Decision Tree#
A decision tree can solve both classification and regression problems.
Entropy
Gini Index
Information Gain
We’ll also briefly differentiate between the two major types of decision tree algorithms:
ID3 (Iterative Dichotomiser 3): Allows multiple splits at a node.
CART (Classification and Regression Tree): Restricts splits to binary decisions (used in libraries like
sklearn).
Intuition: Decision Trees as Conditional Statements#
Think of decision trees as an extension of simple conditional statements. For example, in Python:
age = 14
if age <= 14:
print("The person is in school.")
elif 15 <= age <= 21:
print("The person may be in college.")
else:
print("The person has passed college.")
This logic resembles how a decision tree splits data:
Start with a root node (e.g.,
age <= 14).Branch into outcomes (e.g., Yes or No).
Continue splitting based on new conditions until reaching a pure classification (e.g., “School,” “College”).
Constructing a Decision Tree#
Let’s explore how a decision tree is built using a real-world dataset. Imagine a dataset with these features:
Outlook (Sunny, Overcast, Rainy)
Temperature
Humidity
Wind Our goal: Predict whether someone will Play Tennis.
Step 1: Selecting the Root Node#
Start by evaluating each feature. For instance, take Outlook.
Count the occurrences:
Sunny: 2 Yes, 3 No
Overcast: 4 Yes, 0 No (Pure split)
Rainy: 3 Yes, 2 No
Notice that Sunny and Rainy are impure splits (contain both Yes and No), while Overcast is a pure split.
Key Metrics for Splitting#
When splitting nodes, we use metrics like:
Entropy: Measures the impurity in the dataset.
Information Gain: Determines how much uncertainty is reduced after a split.
Gini Index: Another measure of impurity, often used in CART.
Example: Calculating Entropy#
For the root node: \( \text{Entropy} = - \sum_{i=1}^{n} p_i \cdot \log_2(p_i) \) Where\( p_i\) is the proportion of each class (Yes/No).

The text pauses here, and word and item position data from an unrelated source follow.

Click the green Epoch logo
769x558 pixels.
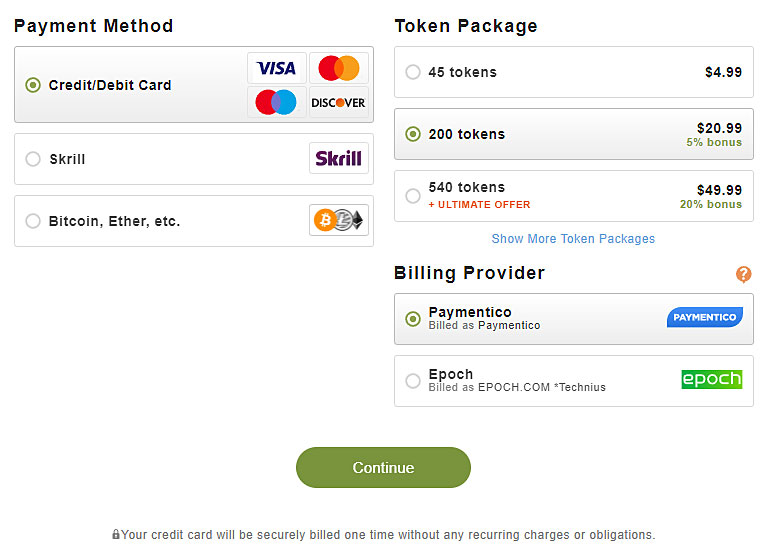click(x=711, y=379)
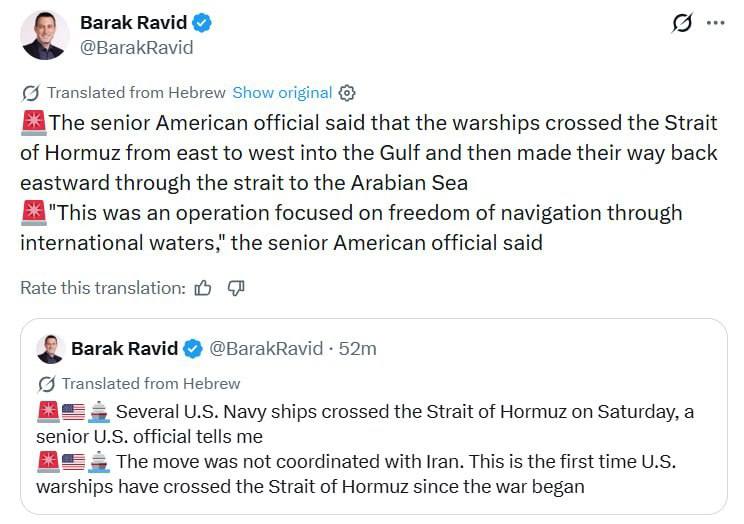Screen dimensions: 744x524
Task: Click the 52m timestamp on quoted post
Action: click(357, 348)
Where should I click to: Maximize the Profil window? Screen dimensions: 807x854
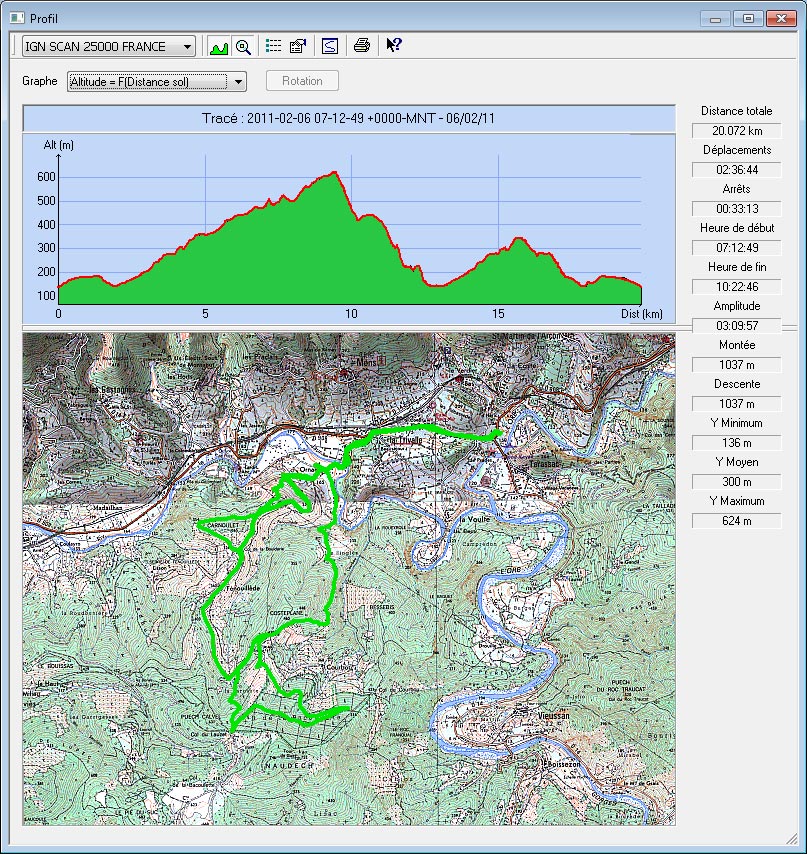747,18
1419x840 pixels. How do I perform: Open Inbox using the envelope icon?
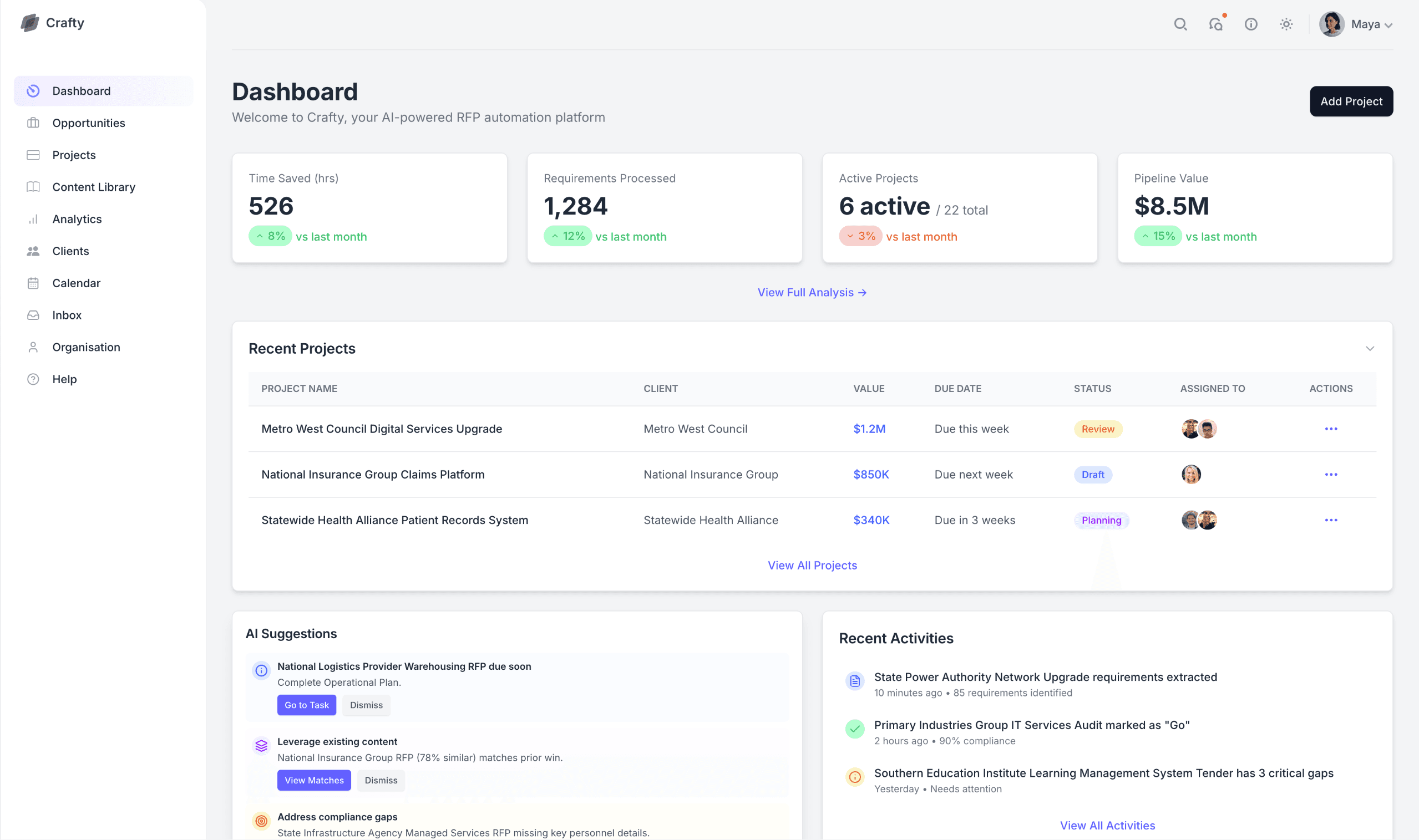(x=33, y=315)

Example: Information Gain#
\( \text{Information Gain} = \text{Entropy (Parent)} - \text{Weighted Average Entropy (Child Nodes)} \)
Splitting Impure Nodes#
For impure splits like Sunny (2 Yes, 3 No):
Consider another feature (e.g., Temperature).
Split further until achieving pure nodes or acceptable impurity.

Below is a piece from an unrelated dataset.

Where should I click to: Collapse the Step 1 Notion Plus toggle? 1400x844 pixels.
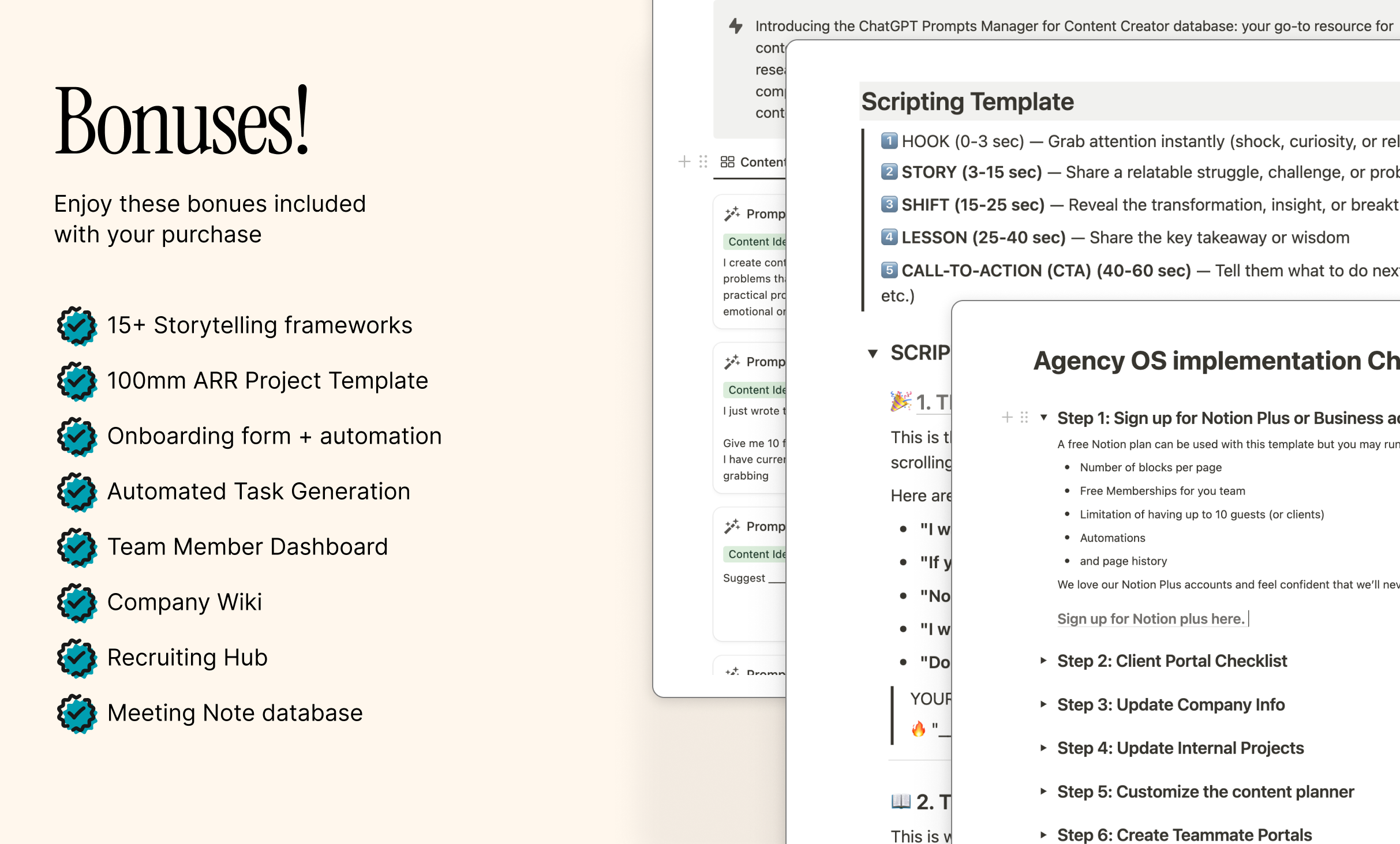point(1043,417)
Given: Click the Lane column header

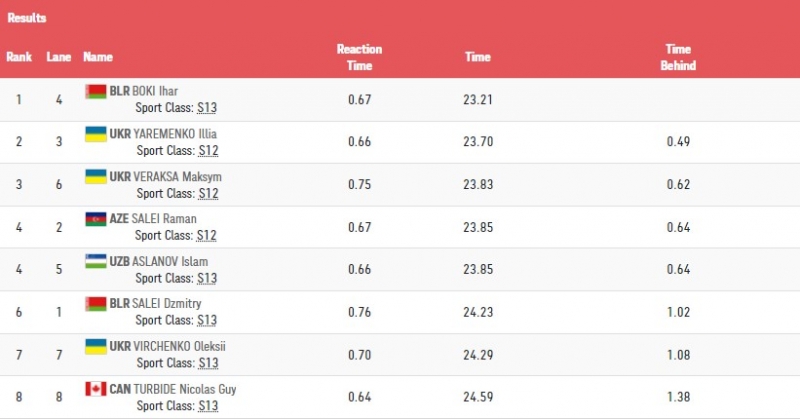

Conclusion and Next Steps#
This process continues until:
The tree reaches pure splits.
Or further splits don’t improve the model significantly.

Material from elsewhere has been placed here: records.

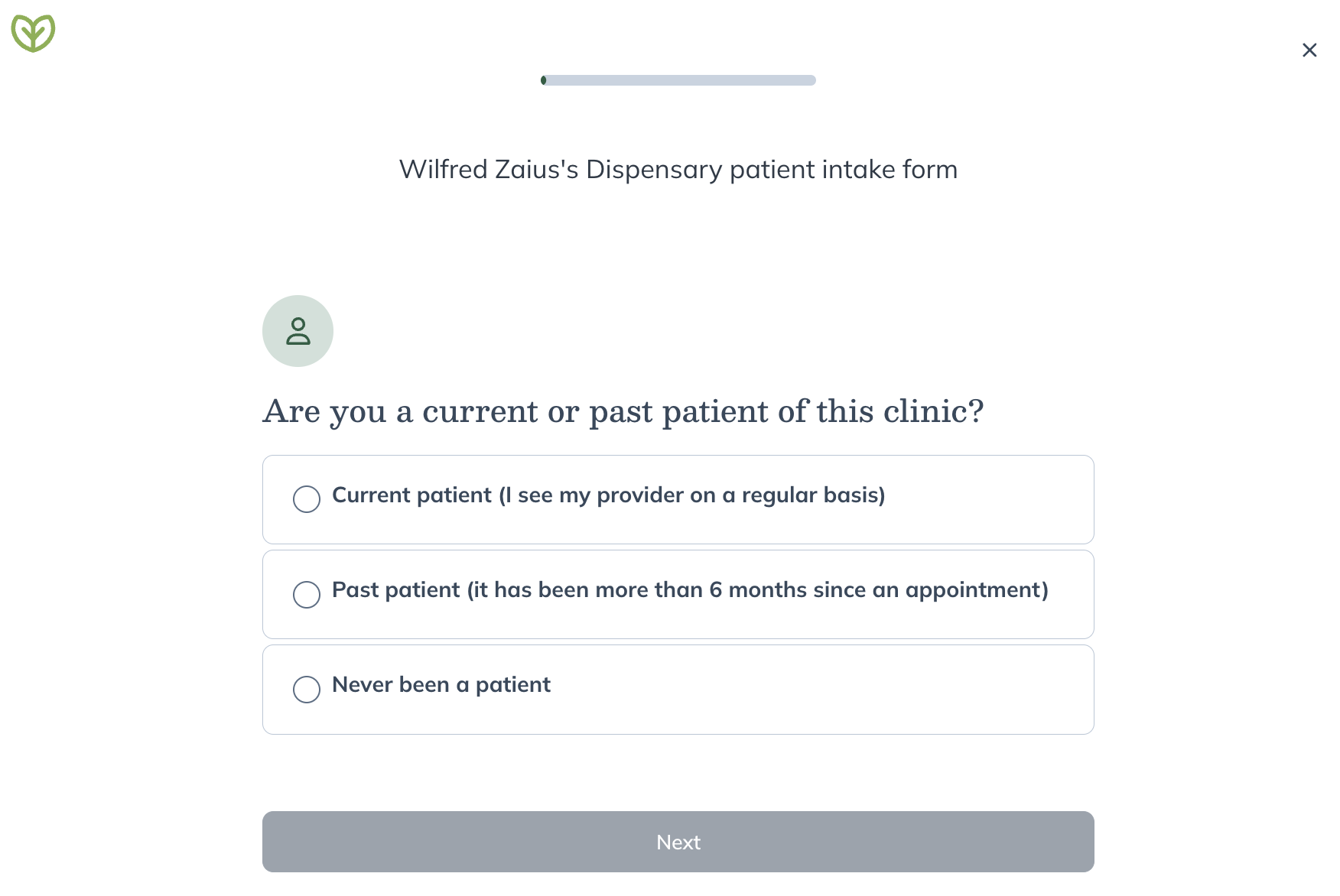
Task: Click the progress bar at the top
Action: point(678,80)
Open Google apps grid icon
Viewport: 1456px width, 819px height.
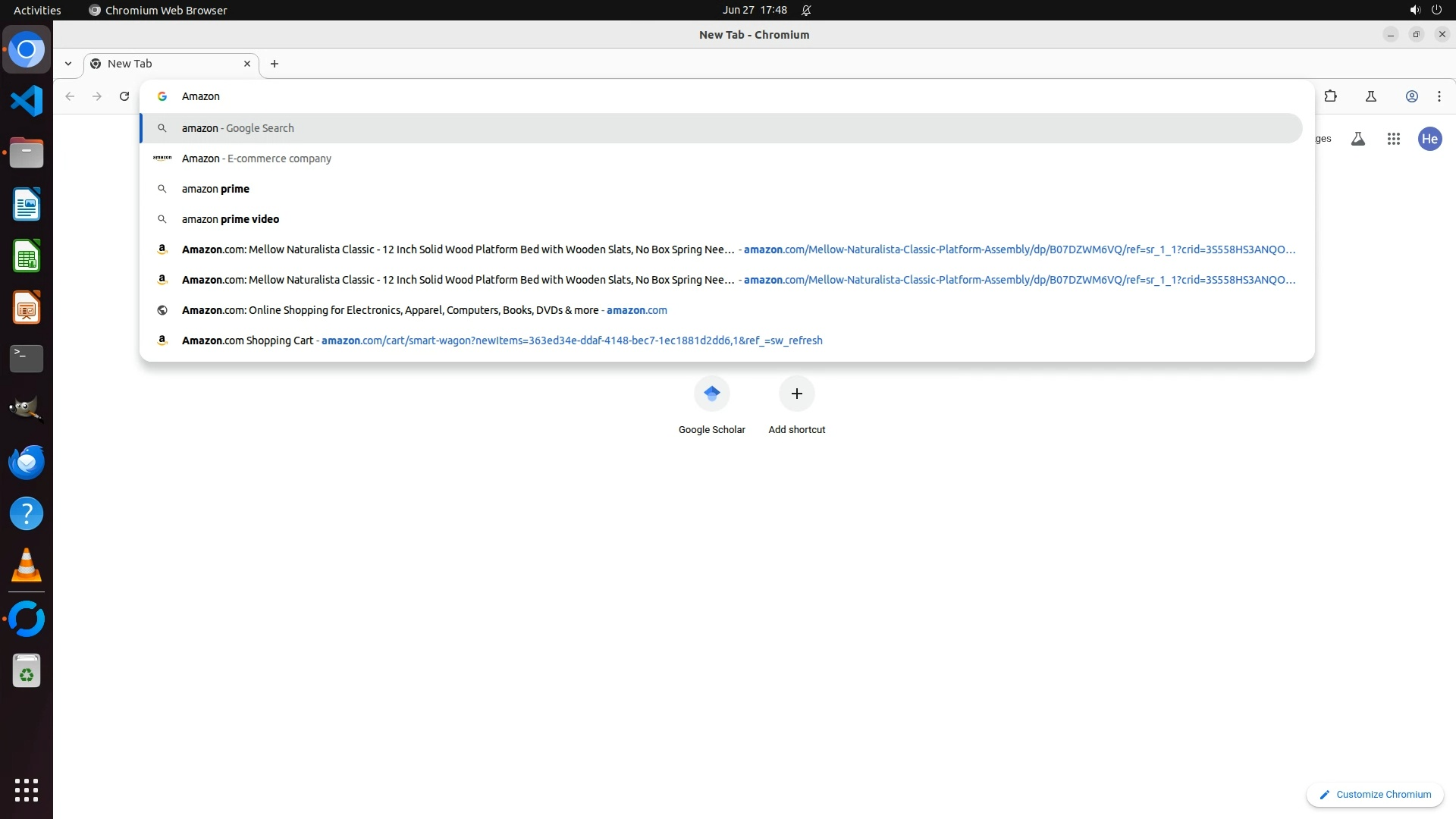[1393, 139]
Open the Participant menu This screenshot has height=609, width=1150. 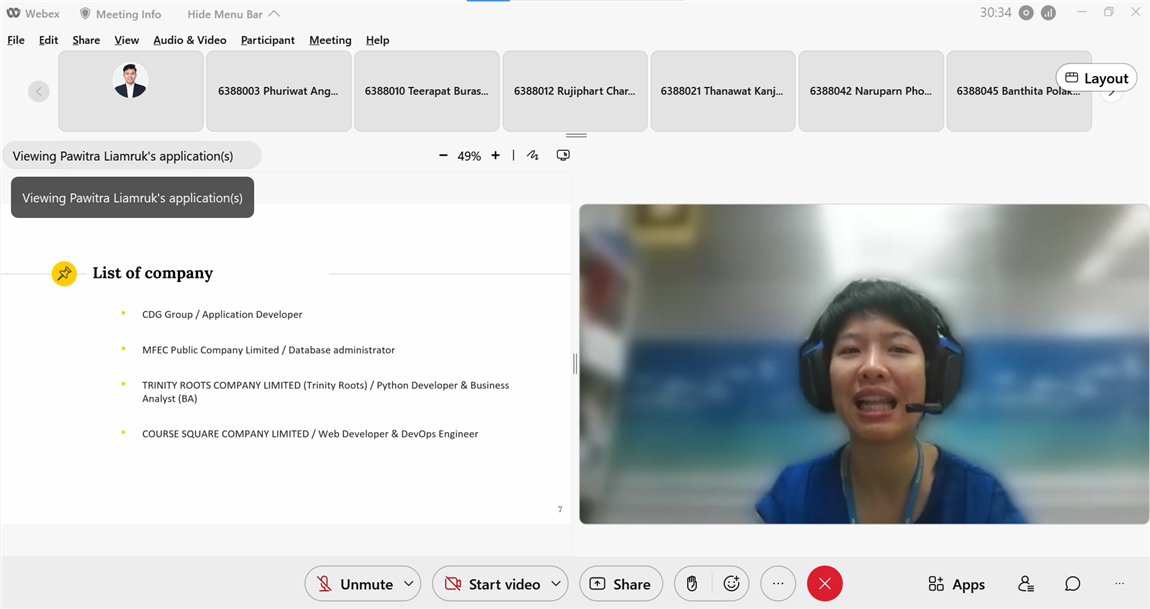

A Decision Tree is a supervised learning algorithm used for both classification (predicting categories) and regression (predicting continuous values). It works like a flowchart:
Each internal node represents a condition (feature test).
Each branch represents the outcome of the condition.
Each leaf node gives the final prediction (class label or numeric value).
Intuition#
Imagine you’re deciding whether to play outside:
If it’s sunny → Yes
If it’s rainy → Check if you have an umbrella → Yes or No
This is exactly how decision trees work: split data into smaller subsets based on conditions until the subsets are “pure” (contain mostly one label).
Structure of a Decision Tree#
Root Node → the first question/condition (best split).
Decision Nodes → intermediate questions.
Leaf Nodes → final output (prediction).
Example (Classification):
Weather?
/ \
Sunny Rainy
/ \ \
Hot Cold Umbrella?
| | / \
Play Don’t Play Play Don’t Play
How Does the Tree Decide Where to Split#
At each step, the algorithm chooses the best feature and threshold to split the data. It uses impurity measures to decide:
For Classification:#
Gini Impurity (most common in CART)
Entropy / Information Gain (used in ID3, C4.5)
👉 Lower impurity = better split.
For Regression:#
Mean Squared Error (MSE)
Mean Absolute Error (MAE)
Advantages#
✅ Easy to interpret and visualize ✅ Handles both classification & regression ✅ Works with both numerical and categorical data ✅ No need for feature scaling
Disadvantages#
❌ Can overfit (very deep trees memorize training data) ❌ Sensitive to small changes in data ❌ Greedy splitting (locally optimal, not always globally optimal)
👉 To fix these, we use Ensembles like Random Forests and Gradient Boosted Trees.
Workflow of a Decision Tree
Start with the root node (entire dataset).
Choose the best feature to split on (using impurity measure).
Split the dataset into subsets.
Repeat recursively for each subset.
Stop when:
All points belong to the same class (pure leaf).
Max depth reached.
Minimum number of samples per leaf reached.
Example Use Cases
Classification: Spam detection, disease diagnosis, loan approval.
Regression: Predicting house prices, sales forecasting.
In short:
A Decision Tree is like repeatedly asking “the best question” until you reach a clear decision.